Assessing technology Vs climate PV performance degradation rates variabilities

The technology and materials used to manufacture PV modules has been rapidly evolving in the last 3 decades. In addition, PV module manufacturers are offering products with complex warranty terms which typically include a 12-year (or longer) Product Workmanship Warranty and a 25-year (or longer) Power Warranty. The latter typically consists of a first degradation rate and a linear annual degradation rate afterwards. Finally, PV modules are being installed in a wide range of locations and climates which impact their operational performance and in particular the energy yield of a PV system over time.  

Based on literature review, information from suppliers and operational Return on Experience (REX), PV consultancy companies and utility scale owners establish recommendations of degradation rates to be used for project development for each PV module technology.  

Within imec energy yield simulation framework, we have developed methodologies to adapt these degradation rates (and hence the projected energy yields of a PV system) according to the PV system location and climate.
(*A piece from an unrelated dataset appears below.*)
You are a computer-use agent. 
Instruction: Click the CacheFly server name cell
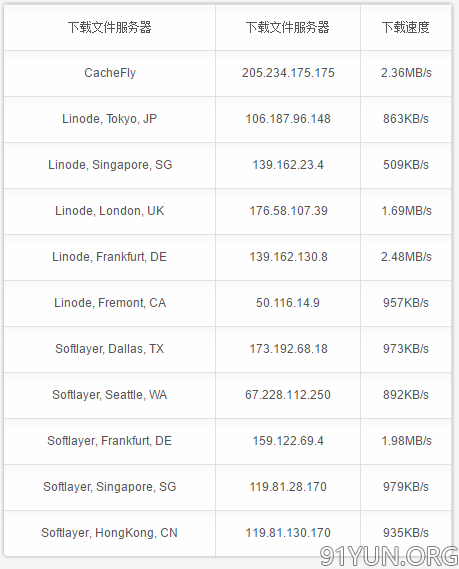click(110, 73)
Initial validations of the simulated trends have been correlated with trends observed in the literature as a first validation process. However, we would like to extend our validations: more specifically, we are interested in the technology Vs climate variabilities of the PV modules currently on the market.  

The successful candidate will start with a comprehensive literature review to find correlations of PV performance degradation rate of different solar cell technologies in different climates.  Output of the literature review will be used as input to validate the degradation rate methodologies developed with in energy yield simulation framework. Lastly, the candidate will help us develop a validated and adaptable degradation watch toolbox/interface.   
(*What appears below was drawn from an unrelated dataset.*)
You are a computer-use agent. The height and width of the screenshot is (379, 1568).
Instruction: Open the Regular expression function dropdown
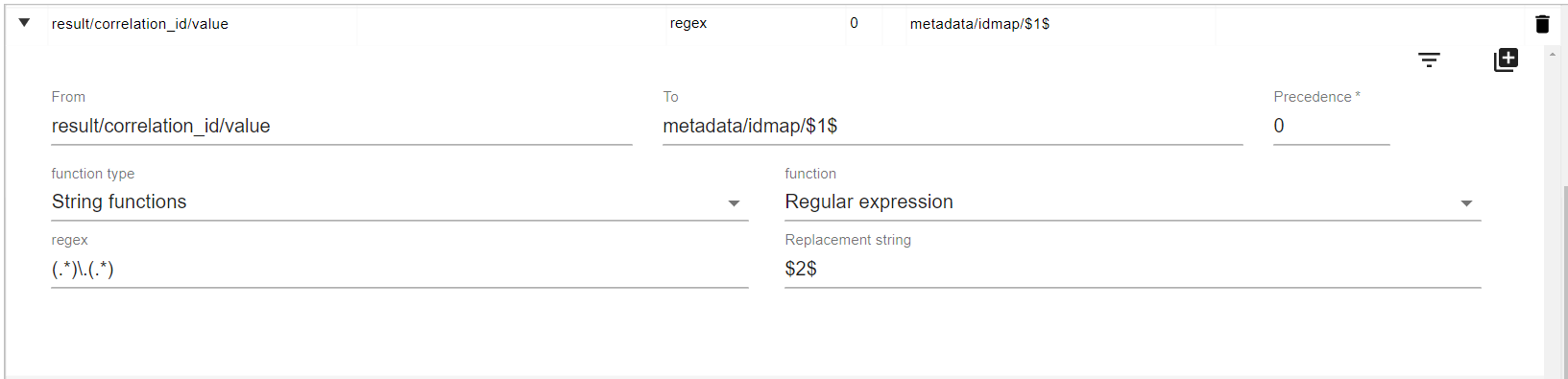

The candidate will also assist in the manufacture of different c-Si solar cells and modules with different structural materials including semi-transparent modules (glass/glass and glass-transparent backsheet). The modules will then be characterized through current-voltage (I-V) and electroluminescence (EL) measurements and later tested for reliability through UV measurements, damp heat, thermal cycling and mechanical load tests.  

Through this, we will obtain a better understanding and validate simulated results of degradation mechanisms in different PV module technologies. 

The work will be conducted in the newly built laboratories at imec in EnergyVille, Genk, working withing the energy systems team.  

Skill required: You can read and comprehend scientific articles very well, you have a good knowledge of Python or MATLAB. Good knowledge of statistical data analysis, Knowledge on PV degradation mechanism will be a plus. Good lab skills and knowledge of the functioning principles of solar cells.